A physics-based hierarchical modeling approach considering tunneling resistance through polymer is proposed to predict the percolation threshold and resistivity of carbon nanotube (CNT)/graphene nanoplatelet (GNP)-reinforced polymer hybrid nanocomposites. At first, a method is developed to calculate the resistivity of CNT-polymer nanocomposites. Then, percolation theory model is employed to calculate the percolation threshold of CNT-reinforced nanocomposites. At the end, an analytical model is presented for estimating the resistivity of CNT/GNP hybrid nanocomposites. The effects of barrier height, nanofiller aspect ratio and tunneling distance on the percolation threshold and resistivity of hybrid nanocomposites are extensively investigated. The results show that the percolation threshold depends on many factors such as aspect ratio, electrical conductivity and volume fraction of nanofillers. It is clearly shown that the smaller GNP aspect ratio leads to an increase in percolation threshold and electrical resistivity. The results also indicate the dominant role of nanofiller volume fraction at low tunneling distance. The model results are compared with experimental data in the literature for GNP/CNT hybrid nanocomposites where it is demonstrated that the represented model is able to explain the impact of electrical tunneling on the resistivity of polymer nanocomposites.

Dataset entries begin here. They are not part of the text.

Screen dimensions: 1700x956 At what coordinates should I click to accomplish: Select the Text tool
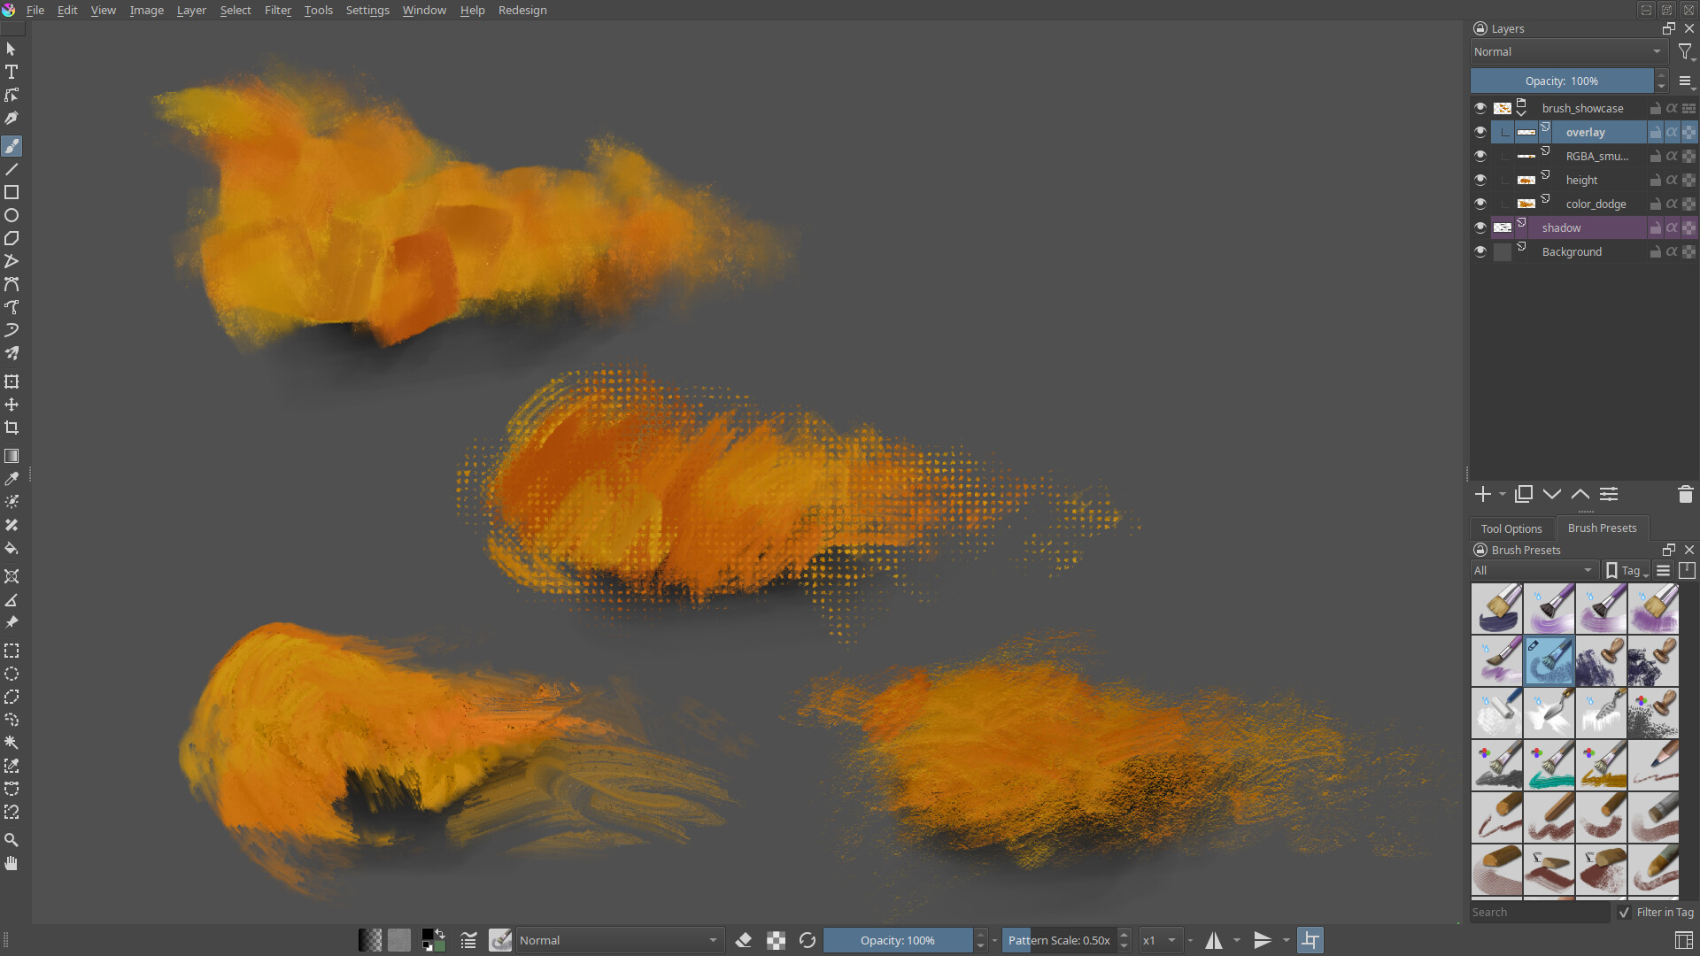click(x=12, y=72)
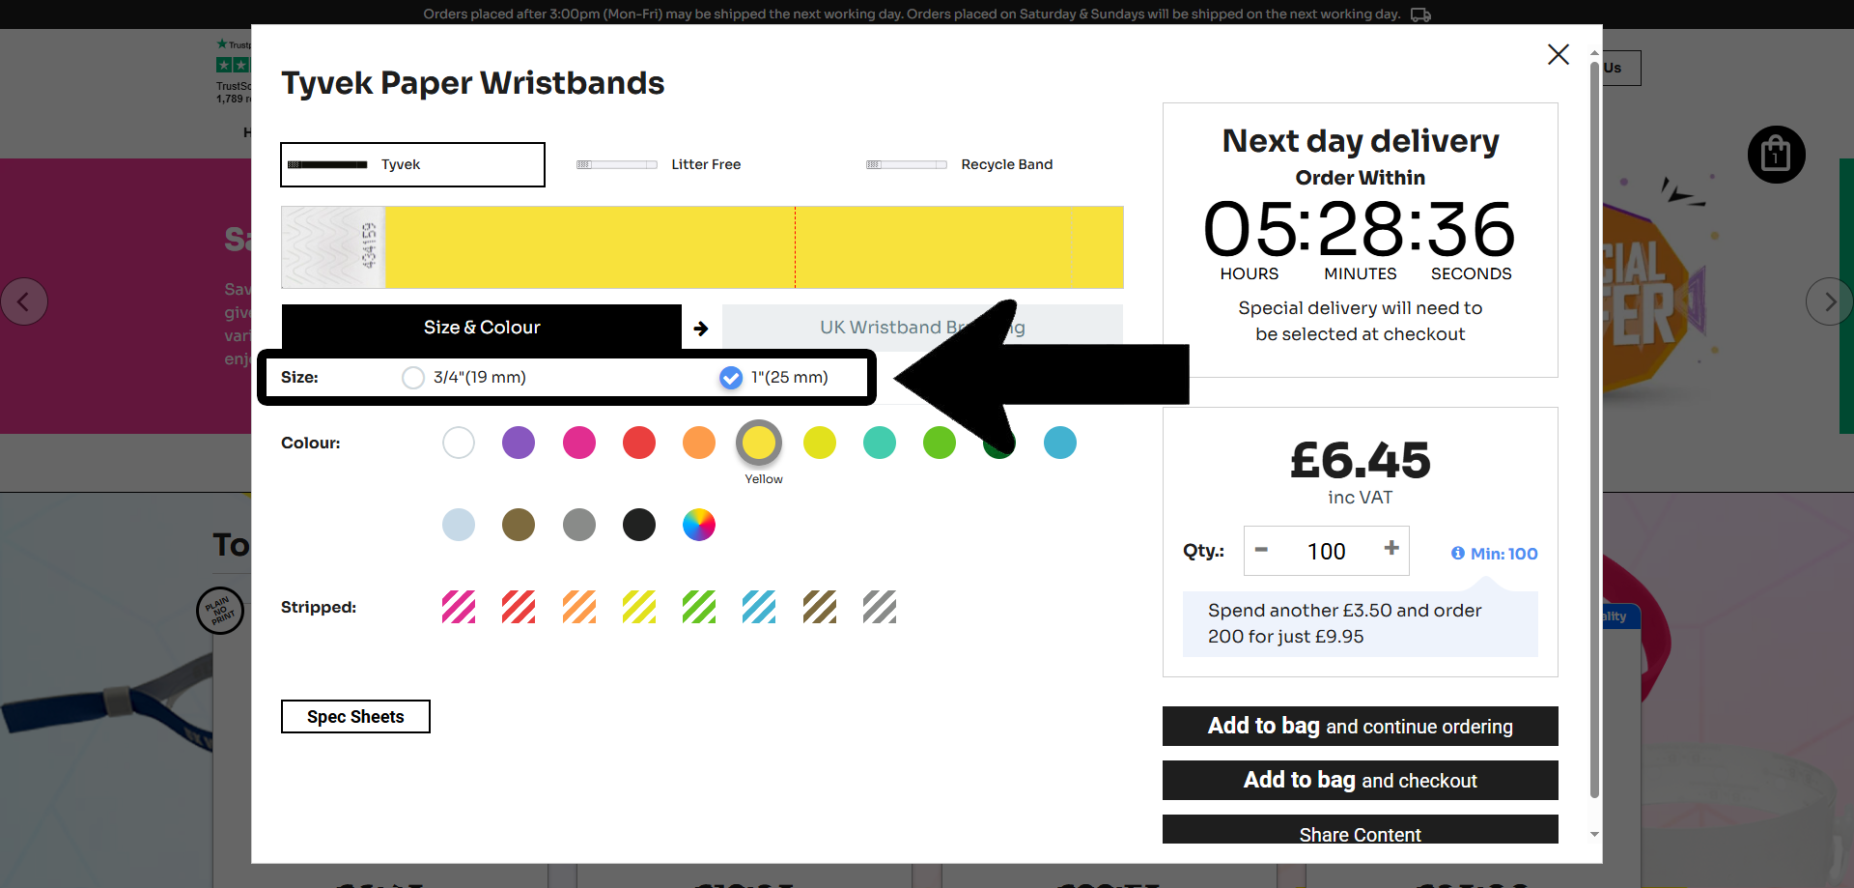
Task: Add to bag and checkout
Action: [x=1360, y=780]
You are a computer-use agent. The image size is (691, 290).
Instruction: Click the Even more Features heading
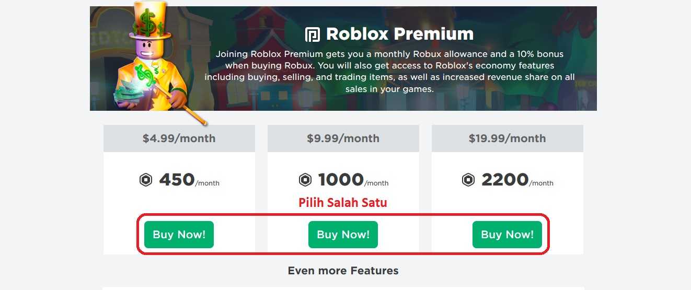pos(343,271)
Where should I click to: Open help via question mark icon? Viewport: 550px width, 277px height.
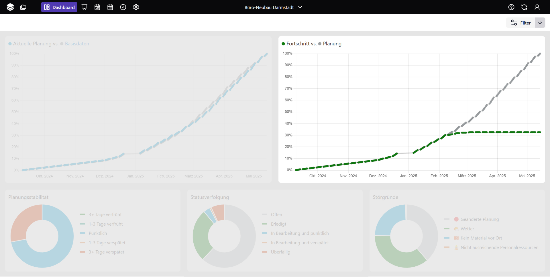(511, 7)
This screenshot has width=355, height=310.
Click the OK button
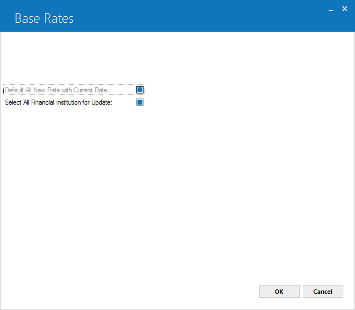pyautogui.click(x=279, y=292)
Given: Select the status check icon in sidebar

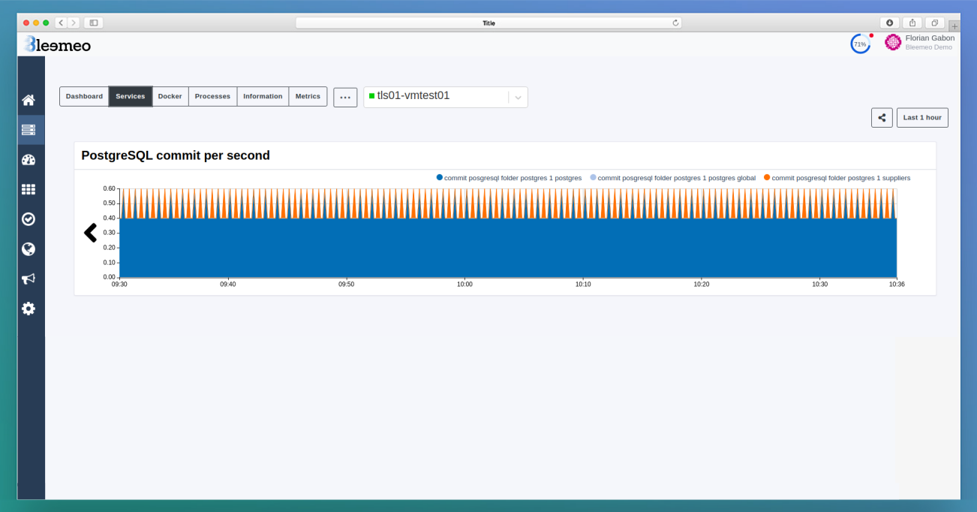Looking at the screenshot, I should [29, 218].
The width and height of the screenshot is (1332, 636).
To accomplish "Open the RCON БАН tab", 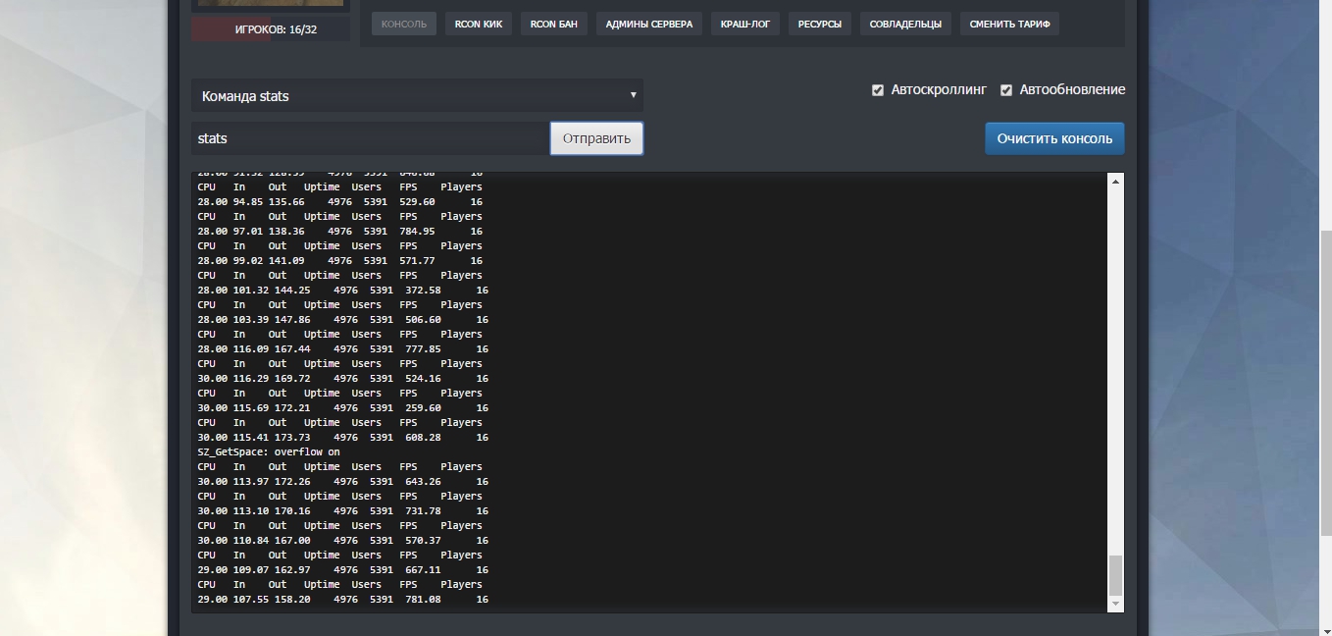I will click(554, 24).
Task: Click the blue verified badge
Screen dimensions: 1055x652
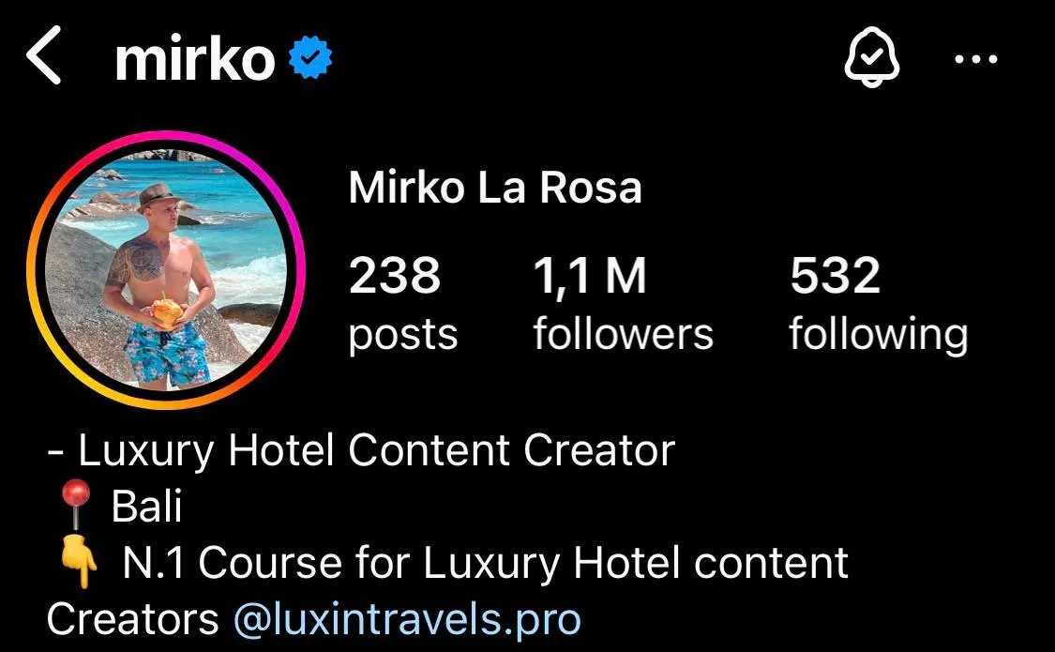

提出了一种考虑通过聚合物的隧道电阻的基于物理的分层建模方法，以预测碳纳米管 (CNT)/石墨烯纳米片 (GNP) 增强的聚合物混合纳米复合材料的渗透阈值和电阻率。首先，开发了一种计算CNT-聚合物纳米复合材料电阻率的方法。然后，采用渗流理论模型计算碳纳米管增强纳米复合材料的渗流阈值。最后，提出了一个分析模型，用于估计 CNT/GNP 混合纳米复合材料的电阻率。广泛研究了势垒高度、纳米填料纵横比和隧道距离对混合纳米复合材料的渗透阈值和电阻率的影响。结果表明，渗透阈值取决于纵横比、纳米填料的电导率和体积分数。清楚地表明，较小的 GNP 纵横比导致渗透阈值和电阻率的增加。结果还表明纳米填料体积分数在低隧穿距离下的主导作用。将模型结果与 GNP/CNT 混合纳米复合材料的文献中的实验数据进行比较，其中证明所代表的模型能够解释电隧道效应对聚合物纳米复合材料电阻率的影响。